Does Income Inequality Put Kids at Higher Child Abuse Risk?

Mar 3, 2014

Cornell Study on Income Inequality and Child Abuse
Cornell Study on Income Inequality and Child Abuse
Credit JCE.org

  According to a study out of Cornell University, the Great Recession caused higher instances of child abuse and neglect. An analysis of instances of child abuse between 2005 and 2009 in all of the 3,144 counties and county equivalents in the U.S pointed to rising income inequality as a major factor in increased rates of child abuse.

Cornell researchers say that every year in the U.S., nearly three million children younger than 18 are sexually or emotionally abused or physically neglected. According to John Eckenrode, a professor of Human Development at Cornell, increased inequality and poverty only exacerbate the situation.

“The strength of that relationship between inequality and maltreatment was higher in the poor counties than in the not-so-poor counties – although it held for all counties across the country,” the Professor added.

Eckenrode thinks social programs designed to alleviate poverty and inequality, like a minimum wage increase, tax reform, childcare initiatives and early education, could reduce instances of child abuse. The professor pointed out that those programs don’t reach enough families to seriously curb abuse rates. However, Eckenrode believes that if inequality rates could be reduced by even ten percent it would make a noticable difference.

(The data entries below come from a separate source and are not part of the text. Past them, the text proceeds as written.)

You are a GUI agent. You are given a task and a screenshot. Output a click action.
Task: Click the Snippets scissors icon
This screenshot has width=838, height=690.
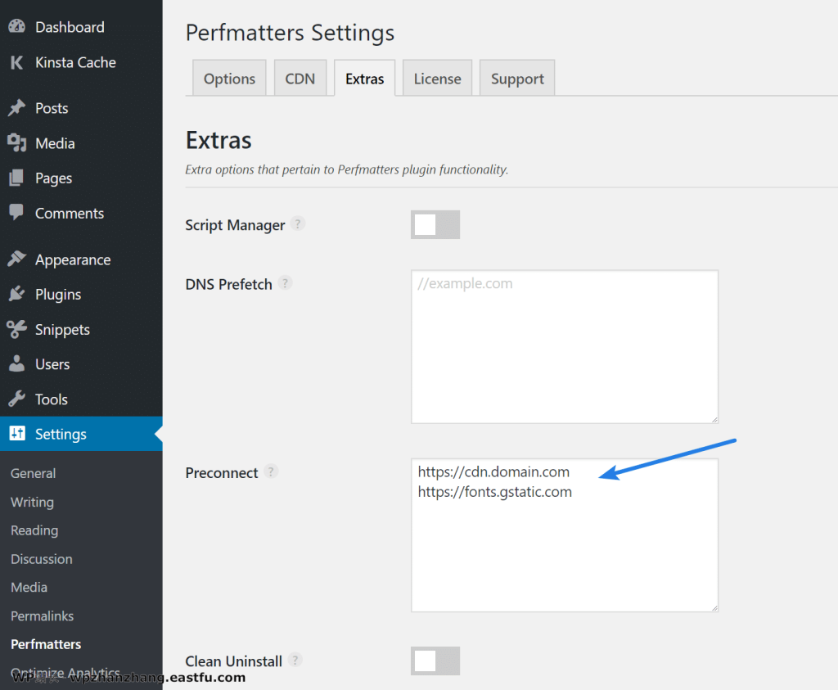click(16, 330)
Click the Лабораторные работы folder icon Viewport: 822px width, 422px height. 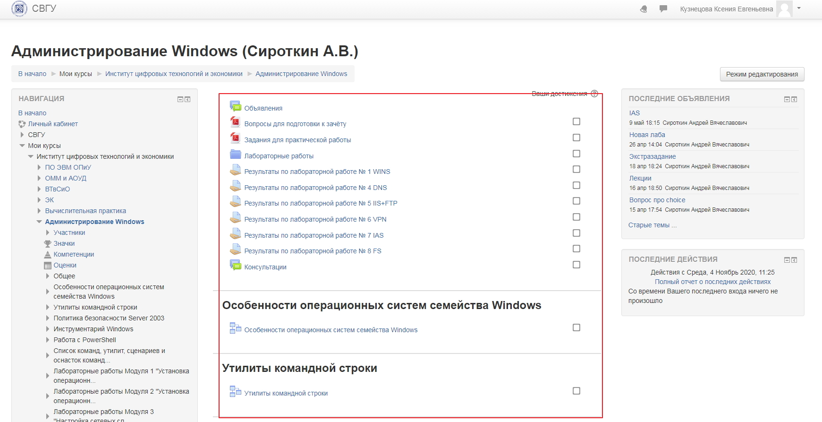pyautogui.click(x=235, y=155)
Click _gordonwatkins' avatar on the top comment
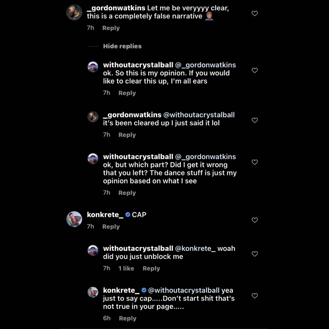The height and width of the screenshot is (329, 329). pyautogui.click(x=74, y=12)
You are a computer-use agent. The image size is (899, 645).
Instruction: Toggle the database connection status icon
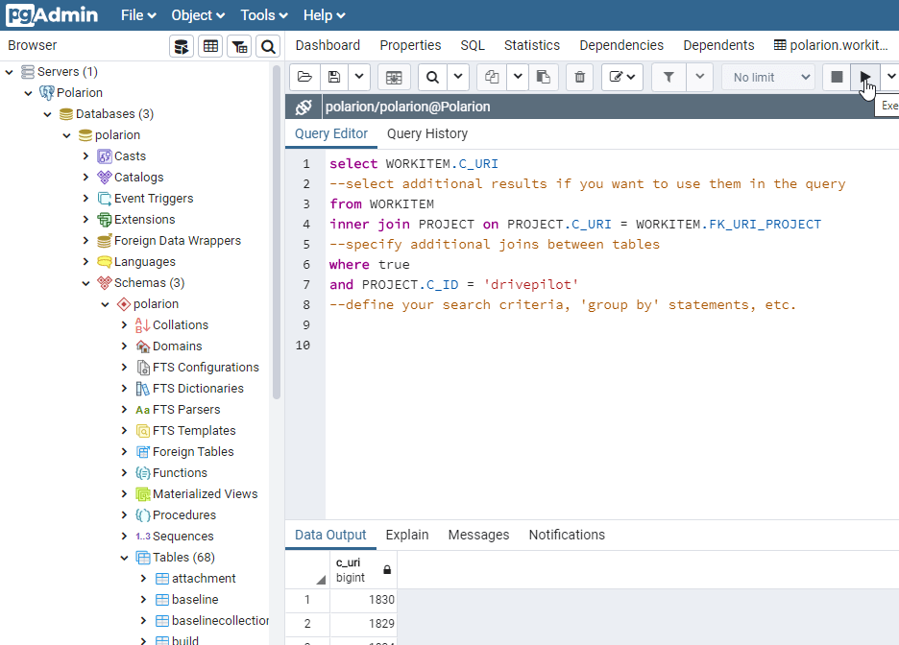(x=304, y=107)
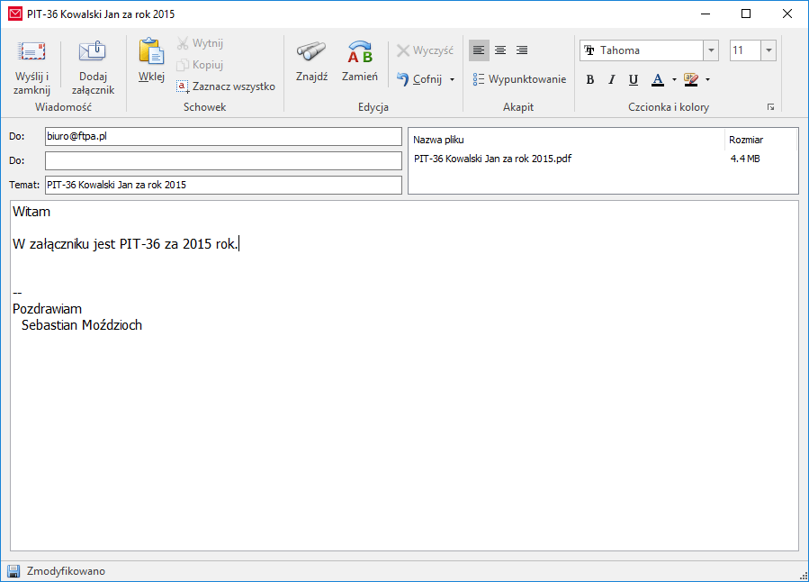The height and width of the screenshot is (582, 809).
Task: Toggle bold formatting
Action: click(x=590, y=79)
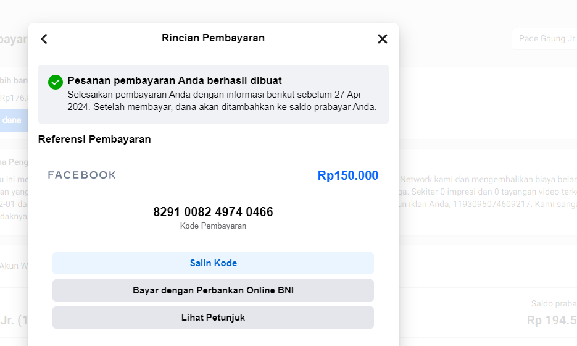Screen dimensions: 577x346
Task: Click the blue dana button behind dialog
Action: [14, 120]
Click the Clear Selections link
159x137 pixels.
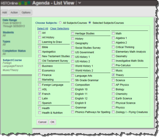60,29
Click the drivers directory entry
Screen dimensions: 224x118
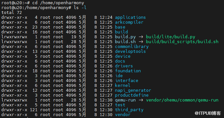coord(124,66)
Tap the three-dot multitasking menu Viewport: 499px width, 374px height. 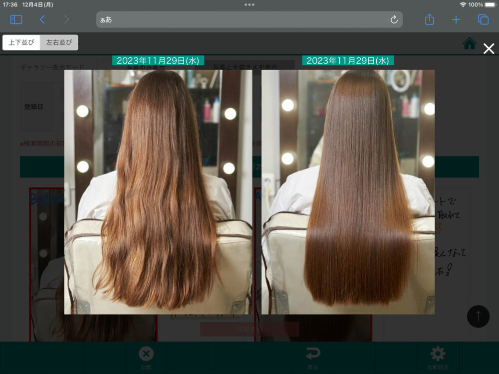250,4
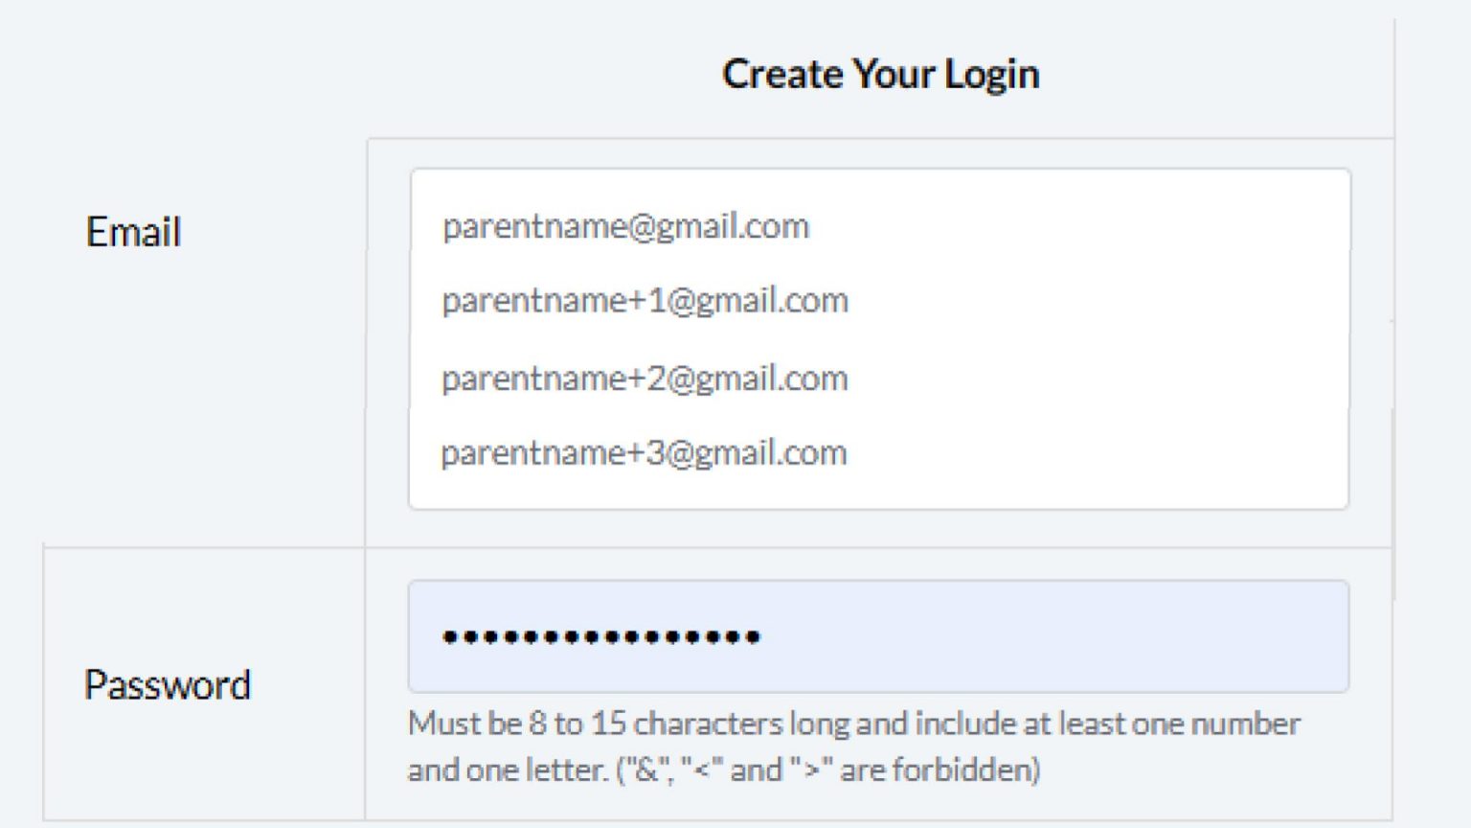Image resolution: width=1471 pixels, height=828 pixels.
Task: Select the parentname+2@gmail.com email entry
Action: coord(645,379)
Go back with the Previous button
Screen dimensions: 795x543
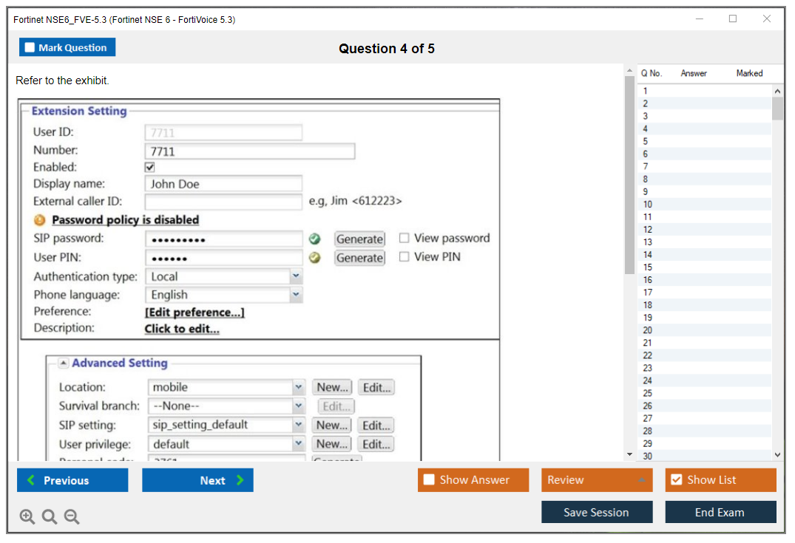pos(72,480)
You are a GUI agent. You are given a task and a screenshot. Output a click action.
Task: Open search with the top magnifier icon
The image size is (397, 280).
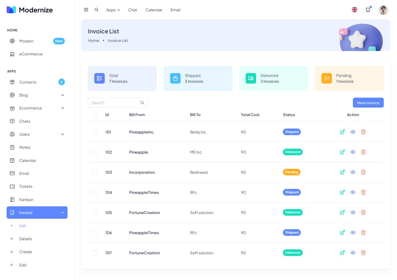pyautogui.click(x=97, y=10)
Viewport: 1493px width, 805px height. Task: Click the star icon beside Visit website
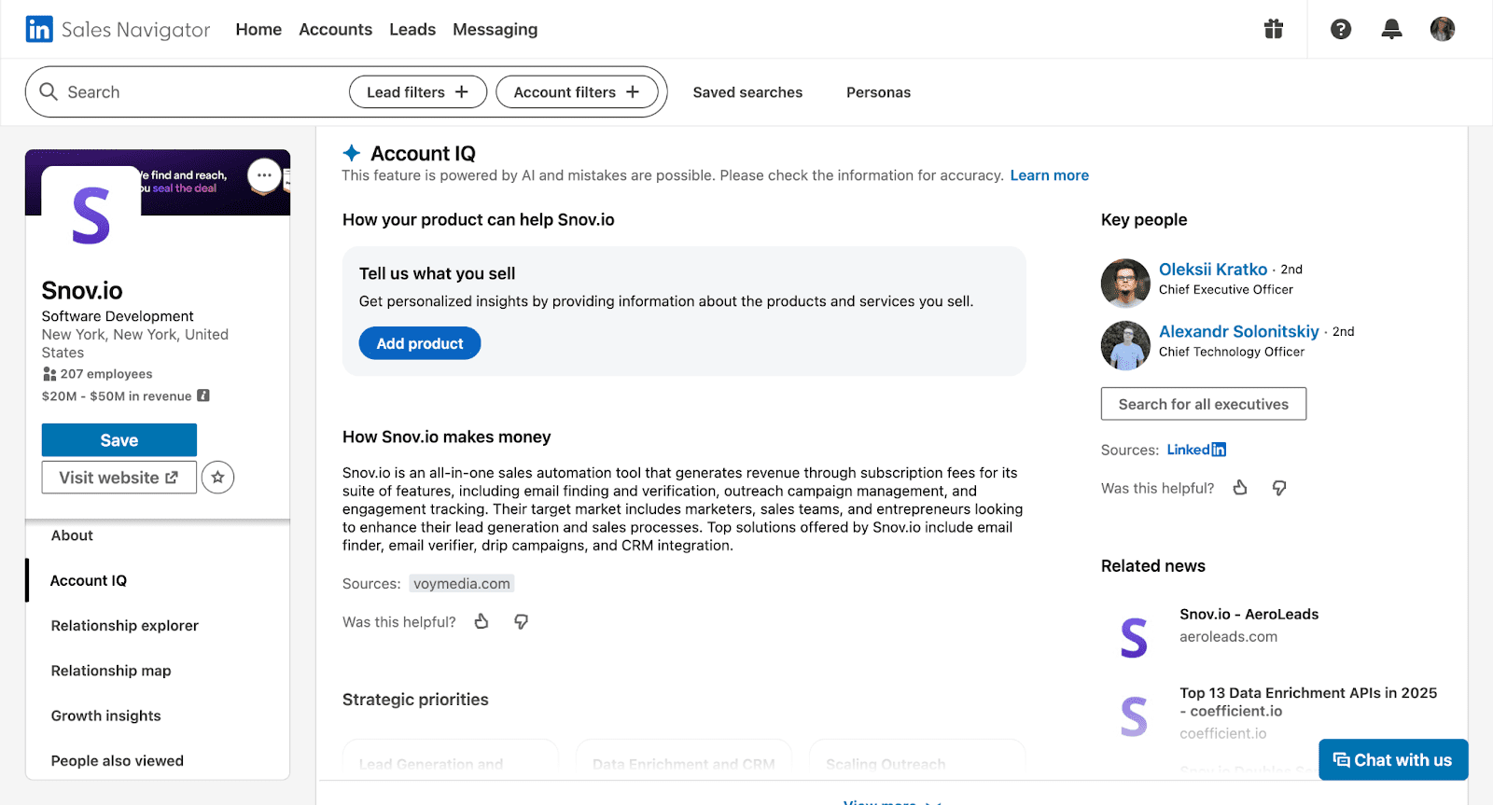coord(217,478)
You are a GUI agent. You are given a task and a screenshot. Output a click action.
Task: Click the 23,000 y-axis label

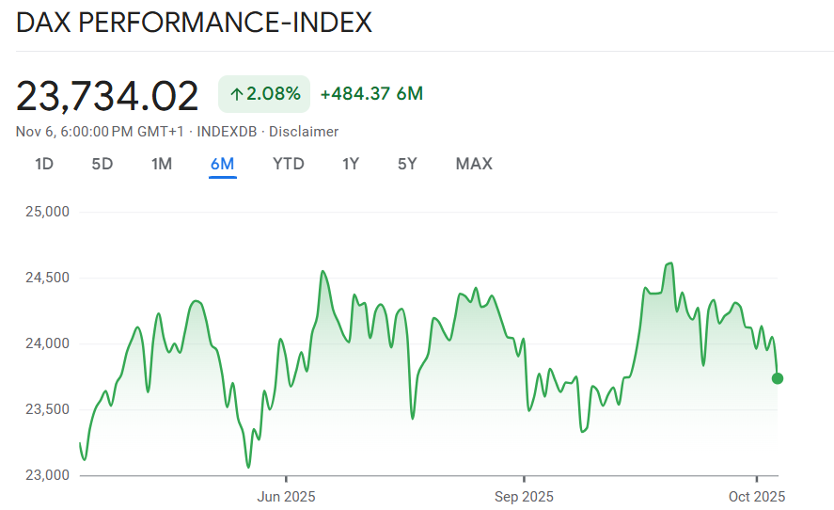click(x=45, y=475)
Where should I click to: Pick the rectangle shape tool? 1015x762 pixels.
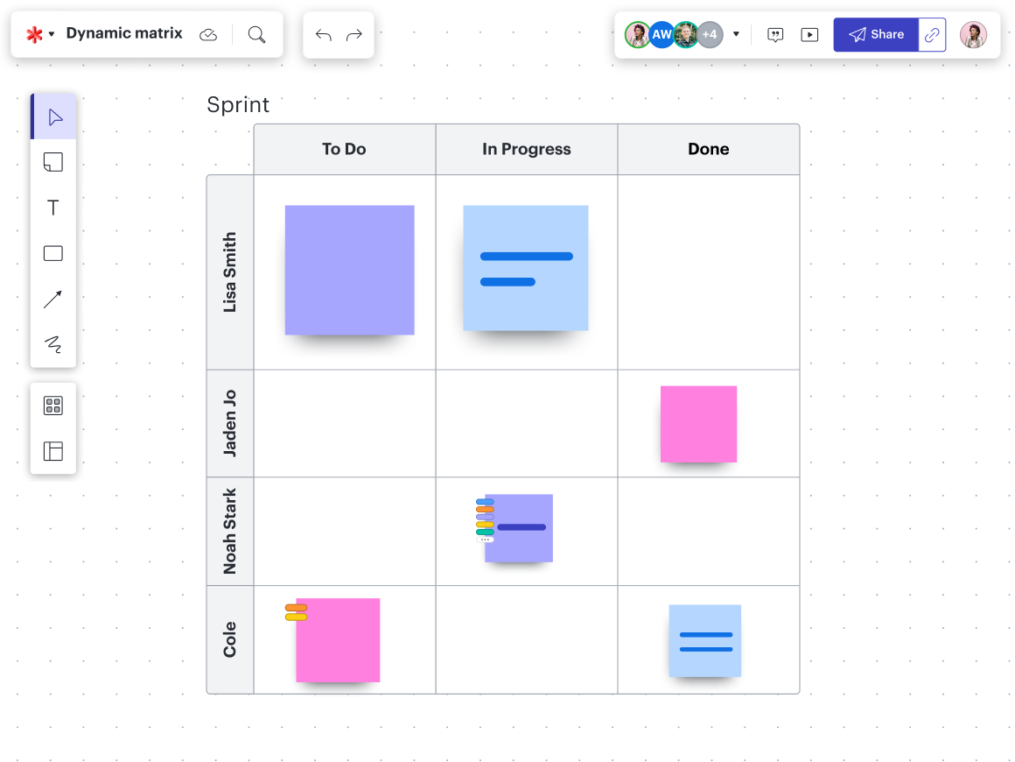[53, 253]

“We predict [a decrease in inequality rates] would result in about a fifteen percent drop in the number of victims of maltreatment in the country,” said Eckenrode, “That translates into over one hundred thousand child victims. So it’s not a trivial number. Sometimes people feel like, ‘These are big problems. They’re intractable. I don’t know how you even imagine changing something like that,’ but you don’t need huge changes to see real benefits for children.”

The massive study will be publicized in the March 2014 journal Pediatrics.